What to work on :: Only the lines below, from the one with "Open the Example Pathways dropdown" through the one with "Open AskTSA round profile avatar", are to be written out, exactly.

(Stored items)
[Start of Attachment]

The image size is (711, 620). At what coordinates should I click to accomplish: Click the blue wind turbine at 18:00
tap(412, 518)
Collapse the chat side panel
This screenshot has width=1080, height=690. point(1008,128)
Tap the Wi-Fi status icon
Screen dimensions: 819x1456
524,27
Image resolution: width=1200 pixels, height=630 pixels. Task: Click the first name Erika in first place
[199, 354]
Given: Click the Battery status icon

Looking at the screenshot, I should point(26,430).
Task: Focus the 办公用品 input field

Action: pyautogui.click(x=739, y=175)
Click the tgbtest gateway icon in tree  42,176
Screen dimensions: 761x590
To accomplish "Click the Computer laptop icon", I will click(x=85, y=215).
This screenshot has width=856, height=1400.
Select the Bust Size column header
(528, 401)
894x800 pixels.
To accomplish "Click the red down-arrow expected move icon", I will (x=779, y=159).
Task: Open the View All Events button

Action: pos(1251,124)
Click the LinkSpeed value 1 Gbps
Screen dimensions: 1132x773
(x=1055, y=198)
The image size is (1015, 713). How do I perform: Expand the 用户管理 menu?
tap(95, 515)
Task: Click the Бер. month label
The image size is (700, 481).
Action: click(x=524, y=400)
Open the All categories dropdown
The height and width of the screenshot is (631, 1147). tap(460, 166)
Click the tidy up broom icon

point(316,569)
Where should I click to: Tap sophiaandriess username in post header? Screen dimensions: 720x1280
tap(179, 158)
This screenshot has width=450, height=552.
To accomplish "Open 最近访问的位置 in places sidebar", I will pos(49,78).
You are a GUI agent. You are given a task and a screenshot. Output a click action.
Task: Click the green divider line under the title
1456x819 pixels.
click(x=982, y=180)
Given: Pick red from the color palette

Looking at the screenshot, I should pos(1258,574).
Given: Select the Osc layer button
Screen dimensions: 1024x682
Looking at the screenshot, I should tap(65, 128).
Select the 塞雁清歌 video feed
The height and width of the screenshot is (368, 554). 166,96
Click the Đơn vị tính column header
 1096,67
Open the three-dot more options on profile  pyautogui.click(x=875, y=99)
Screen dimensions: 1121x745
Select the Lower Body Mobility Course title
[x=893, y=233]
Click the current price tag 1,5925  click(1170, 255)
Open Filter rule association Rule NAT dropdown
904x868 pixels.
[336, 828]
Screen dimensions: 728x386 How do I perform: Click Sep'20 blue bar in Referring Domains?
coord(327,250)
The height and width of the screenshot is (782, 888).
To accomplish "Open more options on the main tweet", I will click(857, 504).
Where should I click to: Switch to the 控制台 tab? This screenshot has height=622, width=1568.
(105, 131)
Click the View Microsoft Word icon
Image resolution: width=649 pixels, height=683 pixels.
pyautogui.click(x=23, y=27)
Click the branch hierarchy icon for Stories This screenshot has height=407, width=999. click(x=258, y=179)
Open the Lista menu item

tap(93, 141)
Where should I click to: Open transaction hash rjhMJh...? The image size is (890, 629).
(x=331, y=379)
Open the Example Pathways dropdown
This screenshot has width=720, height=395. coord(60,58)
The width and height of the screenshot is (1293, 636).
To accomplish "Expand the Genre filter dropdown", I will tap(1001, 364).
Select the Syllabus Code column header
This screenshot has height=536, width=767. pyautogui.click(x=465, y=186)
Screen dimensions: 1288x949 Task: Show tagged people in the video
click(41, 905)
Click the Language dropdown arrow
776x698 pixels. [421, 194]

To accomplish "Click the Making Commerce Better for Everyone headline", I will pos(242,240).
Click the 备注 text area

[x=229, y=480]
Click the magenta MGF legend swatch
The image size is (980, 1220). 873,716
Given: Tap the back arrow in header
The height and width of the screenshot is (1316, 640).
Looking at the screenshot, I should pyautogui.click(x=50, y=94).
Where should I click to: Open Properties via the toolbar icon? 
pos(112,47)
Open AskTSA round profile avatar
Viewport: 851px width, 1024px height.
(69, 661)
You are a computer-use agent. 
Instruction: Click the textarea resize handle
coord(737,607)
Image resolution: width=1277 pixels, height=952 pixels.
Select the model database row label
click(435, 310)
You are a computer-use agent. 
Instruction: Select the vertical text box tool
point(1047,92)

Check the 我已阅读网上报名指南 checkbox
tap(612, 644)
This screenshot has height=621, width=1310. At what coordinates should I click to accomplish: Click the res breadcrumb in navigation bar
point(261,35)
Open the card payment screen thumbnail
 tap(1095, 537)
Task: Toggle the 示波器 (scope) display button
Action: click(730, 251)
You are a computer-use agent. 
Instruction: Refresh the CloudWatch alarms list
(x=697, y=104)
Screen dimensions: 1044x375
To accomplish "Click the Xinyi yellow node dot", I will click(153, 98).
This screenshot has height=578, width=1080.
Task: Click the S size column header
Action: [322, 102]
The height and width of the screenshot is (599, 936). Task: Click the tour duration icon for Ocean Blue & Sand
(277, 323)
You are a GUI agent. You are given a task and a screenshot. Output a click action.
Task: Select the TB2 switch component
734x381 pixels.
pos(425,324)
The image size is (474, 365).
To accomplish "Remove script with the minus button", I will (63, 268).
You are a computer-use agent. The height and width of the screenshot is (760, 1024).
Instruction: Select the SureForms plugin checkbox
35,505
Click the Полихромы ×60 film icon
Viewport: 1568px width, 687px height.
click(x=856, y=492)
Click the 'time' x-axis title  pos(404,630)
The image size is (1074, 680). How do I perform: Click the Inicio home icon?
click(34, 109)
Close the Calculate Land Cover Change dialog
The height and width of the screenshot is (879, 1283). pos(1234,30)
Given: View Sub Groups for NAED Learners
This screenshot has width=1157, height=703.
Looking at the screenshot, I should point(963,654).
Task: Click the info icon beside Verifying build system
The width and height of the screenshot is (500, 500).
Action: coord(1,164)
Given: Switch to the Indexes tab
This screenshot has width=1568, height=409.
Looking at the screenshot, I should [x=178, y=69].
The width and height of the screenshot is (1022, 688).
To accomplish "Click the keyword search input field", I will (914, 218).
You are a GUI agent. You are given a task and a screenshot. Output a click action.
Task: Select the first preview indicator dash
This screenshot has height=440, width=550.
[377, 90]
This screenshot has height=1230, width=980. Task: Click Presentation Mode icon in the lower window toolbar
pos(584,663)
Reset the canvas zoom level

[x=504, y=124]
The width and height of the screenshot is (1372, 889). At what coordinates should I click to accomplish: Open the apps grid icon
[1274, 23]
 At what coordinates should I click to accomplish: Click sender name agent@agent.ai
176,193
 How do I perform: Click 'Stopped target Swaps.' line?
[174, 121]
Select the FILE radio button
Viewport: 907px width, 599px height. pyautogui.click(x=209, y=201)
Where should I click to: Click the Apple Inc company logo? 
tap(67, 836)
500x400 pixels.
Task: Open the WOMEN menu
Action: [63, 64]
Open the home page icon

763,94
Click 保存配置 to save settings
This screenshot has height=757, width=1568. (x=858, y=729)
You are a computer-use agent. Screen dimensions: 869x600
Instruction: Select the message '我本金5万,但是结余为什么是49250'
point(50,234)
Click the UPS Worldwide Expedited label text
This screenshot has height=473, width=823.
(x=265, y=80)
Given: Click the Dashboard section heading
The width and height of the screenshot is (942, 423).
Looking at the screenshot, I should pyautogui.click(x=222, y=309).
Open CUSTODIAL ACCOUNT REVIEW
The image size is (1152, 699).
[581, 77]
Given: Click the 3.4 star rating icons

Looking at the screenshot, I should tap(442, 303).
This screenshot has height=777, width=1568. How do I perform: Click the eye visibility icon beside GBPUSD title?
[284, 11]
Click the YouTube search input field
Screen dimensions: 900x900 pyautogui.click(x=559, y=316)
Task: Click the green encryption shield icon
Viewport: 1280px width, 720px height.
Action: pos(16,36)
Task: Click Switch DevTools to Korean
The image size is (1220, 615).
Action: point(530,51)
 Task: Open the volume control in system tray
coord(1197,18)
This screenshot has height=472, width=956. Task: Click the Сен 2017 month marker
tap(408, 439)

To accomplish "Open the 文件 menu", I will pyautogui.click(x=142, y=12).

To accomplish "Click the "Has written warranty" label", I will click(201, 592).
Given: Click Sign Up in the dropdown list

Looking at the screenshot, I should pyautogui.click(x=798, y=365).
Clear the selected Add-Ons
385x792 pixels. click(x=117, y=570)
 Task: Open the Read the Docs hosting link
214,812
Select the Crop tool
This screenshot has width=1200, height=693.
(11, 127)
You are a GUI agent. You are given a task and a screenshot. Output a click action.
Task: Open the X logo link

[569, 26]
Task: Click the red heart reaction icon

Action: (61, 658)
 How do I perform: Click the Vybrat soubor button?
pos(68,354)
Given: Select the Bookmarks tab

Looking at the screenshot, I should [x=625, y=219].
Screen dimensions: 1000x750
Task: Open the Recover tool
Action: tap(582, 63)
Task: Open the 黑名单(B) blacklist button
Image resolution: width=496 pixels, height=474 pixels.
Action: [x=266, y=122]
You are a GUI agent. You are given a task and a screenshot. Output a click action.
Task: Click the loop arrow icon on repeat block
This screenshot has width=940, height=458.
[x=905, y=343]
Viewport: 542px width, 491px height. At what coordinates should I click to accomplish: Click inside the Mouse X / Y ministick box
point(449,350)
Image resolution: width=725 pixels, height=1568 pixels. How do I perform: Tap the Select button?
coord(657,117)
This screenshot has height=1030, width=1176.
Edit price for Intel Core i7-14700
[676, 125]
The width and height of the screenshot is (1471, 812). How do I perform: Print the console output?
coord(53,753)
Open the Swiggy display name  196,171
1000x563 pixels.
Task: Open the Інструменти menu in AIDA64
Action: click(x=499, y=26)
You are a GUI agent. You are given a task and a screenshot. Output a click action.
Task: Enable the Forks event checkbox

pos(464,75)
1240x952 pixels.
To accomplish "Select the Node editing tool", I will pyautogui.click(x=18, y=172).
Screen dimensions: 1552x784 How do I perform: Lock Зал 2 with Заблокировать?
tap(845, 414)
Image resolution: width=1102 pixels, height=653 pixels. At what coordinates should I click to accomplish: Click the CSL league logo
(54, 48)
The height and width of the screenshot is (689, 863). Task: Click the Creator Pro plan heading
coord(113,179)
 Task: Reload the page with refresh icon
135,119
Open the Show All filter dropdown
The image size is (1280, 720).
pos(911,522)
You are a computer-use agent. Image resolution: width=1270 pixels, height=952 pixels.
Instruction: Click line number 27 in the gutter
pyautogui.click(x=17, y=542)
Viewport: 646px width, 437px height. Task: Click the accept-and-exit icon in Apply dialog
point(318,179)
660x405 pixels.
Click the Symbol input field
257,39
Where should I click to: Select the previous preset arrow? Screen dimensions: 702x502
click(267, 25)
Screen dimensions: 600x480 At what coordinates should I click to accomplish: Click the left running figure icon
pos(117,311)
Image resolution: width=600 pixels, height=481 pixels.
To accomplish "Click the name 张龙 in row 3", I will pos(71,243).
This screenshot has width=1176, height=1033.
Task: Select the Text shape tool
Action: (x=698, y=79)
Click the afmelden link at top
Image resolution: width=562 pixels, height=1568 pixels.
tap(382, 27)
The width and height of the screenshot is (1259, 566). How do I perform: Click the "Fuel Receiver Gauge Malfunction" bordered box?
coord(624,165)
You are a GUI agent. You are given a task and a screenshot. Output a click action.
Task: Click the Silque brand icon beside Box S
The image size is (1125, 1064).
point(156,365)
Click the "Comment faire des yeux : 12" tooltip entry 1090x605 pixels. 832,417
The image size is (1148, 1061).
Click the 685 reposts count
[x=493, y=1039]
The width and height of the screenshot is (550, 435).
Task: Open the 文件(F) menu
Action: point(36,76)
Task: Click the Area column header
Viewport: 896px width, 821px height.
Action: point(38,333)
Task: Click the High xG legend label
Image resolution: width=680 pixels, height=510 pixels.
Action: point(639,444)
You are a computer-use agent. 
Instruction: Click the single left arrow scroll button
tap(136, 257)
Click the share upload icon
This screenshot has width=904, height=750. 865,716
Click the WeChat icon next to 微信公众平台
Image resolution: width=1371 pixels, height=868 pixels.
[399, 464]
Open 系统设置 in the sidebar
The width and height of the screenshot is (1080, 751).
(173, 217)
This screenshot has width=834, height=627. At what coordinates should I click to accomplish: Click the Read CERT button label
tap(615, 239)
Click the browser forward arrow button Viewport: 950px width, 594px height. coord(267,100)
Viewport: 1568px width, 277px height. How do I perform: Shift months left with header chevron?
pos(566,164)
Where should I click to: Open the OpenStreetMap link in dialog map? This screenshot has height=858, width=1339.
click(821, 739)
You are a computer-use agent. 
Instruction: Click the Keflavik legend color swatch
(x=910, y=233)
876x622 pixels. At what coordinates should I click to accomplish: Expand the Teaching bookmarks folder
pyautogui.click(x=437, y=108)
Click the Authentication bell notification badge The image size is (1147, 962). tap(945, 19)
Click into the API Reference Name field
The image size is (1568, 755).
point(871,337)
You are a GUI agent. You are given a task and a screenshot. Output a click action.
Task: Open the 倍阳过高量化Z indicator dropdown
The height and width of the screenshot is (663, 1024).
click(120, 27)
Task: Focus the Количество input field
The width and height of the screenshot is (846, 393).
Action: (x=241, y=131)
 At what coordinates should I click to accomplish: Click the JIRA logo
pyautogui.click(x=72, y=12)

[End of Attachment]

Exercise result ::
Open the Example Pathways dropdown
This screenshot has width=720, height=395. coord(60,58)
The width and height of the screenshot is (1293, 636).
To accomplish "Expand the Genre filter dropdown", I will tap(1001, 364).
Select the Syllabus Code column header
This screenshot has height=536, width=767. pyautogui.click(x=465, y=186)
Screen dimensions: 1288x949 Task: Show tagged people in the video
click(41, 905)
Click the Language dropdown arrow
776x698 pixels. [421, 194]

To accomplish "Click the Making Commerce Better for Everyone headline", I will pos(242,240).
Click the 备注 text area

[x=229, y=480]
Click the magenta MGF legend swatch
The image size is (980, 1220). 873,716
Given: Tap the back arrow in header
The height and width of the screenshot is (1316, 640).
Looking at the screenshot, I should pyautogui.click(x=50, y=94).
Where should I click to: Open Properties via the toolbar icon? 
pos(112,47)
Open AskTSA round profile avatar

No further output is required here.